### Input for this task
________________
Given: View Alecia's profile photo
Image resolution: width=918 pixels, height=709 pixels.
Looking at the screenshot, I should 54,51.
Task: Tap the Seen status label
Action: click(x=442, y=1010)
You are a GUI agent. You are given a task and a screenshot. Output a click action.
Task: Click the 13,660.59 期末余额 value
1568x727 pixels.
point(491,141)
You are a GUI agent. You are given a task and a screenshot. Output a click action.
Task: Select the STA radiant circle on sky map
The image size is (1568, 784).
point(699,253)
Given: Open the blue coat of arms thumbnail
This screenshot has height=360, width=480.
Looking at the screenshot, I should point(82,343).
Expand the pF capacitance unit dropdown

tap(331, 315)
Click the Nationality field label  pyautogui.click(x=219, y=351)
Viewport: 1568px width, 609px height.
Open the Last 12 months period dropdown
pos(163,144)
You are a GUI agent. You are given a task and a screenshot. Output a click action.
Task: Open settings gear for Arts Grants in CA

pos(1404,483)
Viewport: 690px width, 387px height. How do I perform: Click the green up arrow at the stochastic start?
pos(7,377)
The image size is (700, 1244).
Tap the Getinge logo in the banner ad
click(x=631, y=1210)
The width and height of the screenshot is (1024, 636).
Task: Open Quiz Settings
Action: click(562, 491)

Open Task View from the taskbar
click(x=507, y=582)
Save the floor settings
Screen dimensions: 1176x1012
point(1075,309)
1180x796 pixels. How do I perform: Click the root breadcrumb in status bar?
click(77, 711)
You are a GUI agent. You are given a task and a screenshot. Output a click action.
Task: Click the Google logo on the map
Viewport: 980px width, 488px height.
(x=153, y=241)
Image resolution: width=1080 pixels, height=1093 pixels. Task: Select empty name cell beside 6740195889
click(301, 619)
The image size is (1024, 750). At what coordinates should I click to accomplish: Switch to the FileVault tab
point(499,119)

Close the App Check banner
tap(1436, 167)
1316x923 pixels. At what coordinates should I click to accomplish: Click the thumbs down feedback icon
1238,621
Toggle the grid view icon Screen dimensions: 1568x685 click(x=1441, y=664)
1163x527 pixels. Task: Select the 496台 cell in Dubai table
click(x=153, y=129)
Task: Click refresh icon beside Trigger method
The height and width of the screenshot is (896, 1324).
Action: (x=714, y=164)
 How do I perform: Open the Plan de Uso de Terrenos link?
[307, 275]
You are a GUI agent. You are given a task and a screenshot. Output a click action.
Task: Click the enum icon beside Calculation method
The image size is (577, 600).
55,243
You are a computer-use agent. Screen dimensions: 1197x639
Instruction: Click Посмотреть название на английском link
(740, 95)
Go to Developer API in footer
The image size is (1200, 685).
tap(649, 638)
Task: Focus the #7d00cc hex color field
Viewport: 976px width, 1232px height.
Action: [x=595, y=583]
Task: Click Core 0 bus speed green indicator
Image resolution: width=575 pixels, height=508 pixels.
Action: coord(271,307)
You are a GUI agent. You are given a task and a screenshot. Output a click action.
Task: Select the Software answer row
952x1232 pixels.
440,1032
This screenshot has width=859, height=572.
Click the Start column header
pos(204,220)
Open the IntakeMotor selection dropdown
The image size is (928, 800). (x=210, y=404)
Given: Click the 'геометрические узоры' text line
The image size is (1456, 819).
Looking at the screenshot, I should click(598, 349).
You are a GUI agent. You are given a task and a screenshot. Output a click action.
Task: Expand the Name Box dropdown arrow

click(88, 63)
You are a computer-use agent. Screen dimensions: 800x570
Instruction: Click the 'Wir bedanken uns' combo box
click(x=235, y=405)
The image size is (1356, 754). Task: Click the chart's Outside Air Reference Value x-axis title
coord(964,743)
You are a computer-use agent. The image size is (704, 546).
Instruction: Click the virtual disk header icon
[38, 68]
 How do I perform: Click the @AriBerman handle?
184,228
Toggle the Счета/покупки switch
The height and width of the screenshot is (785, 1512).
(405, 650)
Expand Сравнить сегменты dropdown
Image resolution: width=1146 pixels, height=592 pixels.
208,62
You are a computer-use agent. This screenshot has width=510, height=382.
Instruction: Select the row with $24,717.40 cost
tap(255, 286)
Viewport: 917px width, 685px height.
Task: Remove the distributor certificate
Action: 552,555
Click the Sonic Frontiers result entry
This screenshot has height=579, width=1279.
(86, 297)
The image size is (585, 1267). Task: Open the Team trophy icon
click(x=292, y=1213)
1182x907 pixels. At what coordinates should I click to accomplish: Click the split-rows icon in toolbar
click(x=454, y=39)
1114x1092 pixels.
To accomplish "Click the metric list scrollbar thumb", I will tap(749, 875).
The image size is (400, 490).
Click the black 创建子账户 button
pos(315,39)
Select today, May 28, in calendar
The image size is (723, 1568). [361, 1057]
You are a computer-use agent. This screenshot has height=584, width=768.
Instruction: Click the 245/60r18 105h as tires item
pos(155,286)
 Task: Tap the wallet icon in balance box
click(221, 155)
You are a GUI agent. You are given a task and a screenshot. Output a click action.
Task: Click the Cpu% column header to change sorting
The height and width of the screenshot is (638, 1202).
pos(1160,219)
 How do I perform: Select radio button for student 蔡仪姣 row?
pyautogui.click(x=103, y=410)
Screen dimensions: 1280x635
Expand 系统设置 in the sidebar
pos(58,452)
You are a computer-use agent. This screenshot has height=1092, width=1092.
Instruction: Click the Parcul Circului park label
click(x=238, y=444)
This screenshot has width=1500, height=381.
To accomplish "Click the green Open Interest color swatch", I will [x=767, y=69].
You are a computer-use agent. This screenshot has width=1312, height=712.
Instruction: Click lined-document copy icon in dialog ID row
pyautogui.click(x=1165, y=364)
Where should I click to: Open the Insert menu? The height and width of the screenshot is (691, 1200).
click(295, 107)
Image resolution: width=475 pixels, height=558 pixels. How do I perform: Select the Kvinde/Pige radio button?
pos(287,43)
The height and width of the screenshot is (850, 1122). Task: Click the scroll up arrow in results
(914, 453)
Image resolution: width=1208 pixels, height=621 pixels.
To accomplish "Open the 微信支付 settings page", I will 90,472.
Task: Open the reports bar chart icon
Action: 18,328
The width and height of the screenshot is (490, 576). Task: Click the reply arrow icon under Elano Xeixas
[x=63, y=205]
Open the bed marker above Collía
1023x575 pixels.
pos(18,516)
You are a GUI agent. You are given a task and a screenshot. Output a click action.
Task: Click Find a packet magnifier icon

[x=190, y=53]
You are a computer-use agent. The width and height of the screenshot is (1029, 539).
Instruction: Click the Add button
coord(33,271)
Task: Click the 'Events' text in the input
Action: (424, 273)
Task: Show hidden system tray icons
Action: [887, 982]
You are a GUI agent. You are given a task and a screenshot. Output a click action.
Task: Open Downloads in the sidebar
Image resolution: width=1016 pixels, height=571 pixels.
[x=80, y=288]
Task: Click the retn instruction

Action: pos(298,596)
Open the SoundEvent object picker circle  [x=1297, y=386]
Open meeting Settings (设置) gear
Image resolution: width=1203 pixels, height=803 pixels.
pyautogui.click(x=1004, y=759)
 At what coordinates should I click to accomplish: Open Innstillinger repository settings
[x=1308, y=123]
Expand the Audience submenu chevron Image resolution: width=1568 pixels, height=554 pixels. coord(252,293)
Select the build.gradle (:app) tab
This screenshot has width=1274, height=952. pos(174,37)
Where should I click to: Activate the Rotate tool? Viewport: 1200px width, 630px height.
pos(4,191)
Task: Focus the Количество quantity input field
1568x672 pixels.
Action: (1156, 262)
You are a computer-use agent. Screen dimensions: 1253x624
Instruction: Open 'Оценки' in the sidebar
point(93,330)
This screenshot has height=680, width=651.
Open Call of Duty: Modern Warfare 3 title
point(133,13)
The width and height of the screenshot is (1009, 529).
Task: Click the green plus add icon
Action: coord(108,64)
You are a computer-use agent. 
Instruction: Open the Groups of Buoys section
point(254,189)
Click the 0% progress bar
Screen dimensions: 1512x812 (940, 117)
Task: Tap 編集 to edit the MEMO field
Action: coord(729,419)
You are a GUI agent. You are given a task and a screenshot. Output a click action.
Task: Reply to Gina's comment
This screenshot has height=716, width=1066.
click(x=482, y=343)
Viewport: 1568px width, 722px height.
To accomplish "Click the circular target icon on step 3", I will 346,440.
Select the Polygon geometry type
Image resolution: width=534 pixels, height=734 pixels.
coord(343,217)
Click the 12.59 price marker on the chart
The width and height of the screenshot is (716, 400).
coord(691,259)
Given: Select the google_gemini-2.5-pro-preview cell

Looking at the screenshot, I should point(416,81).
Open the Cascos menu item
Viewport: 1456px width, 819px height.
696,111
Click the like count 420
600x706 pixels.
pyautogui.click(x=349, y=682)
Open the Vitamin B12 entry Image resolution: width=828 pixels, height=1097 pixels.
________________
### Problem details
In the listing above, the lines from the one containing "1163x527 pixels. Task: Select" through the one containing "Task: Click the enum" must be set down exactly, with no other lines.

### Solution to this exercise
1163x527 pixels. Task: Select the 496台 cell in Dubai table
click(x=153, y=129)
Task: Click refresh icon beside Trigger method
The height and width of the screenshot is (896, 1324).
Action: (x=714, y=164)
 How do I perform: Open the Plan de Uso de Terrenos link?
[307, 275]
You are a GUI agent. You are given a task and a screenshot. Output a click action.
Task: Click the enum icon beside Calculation method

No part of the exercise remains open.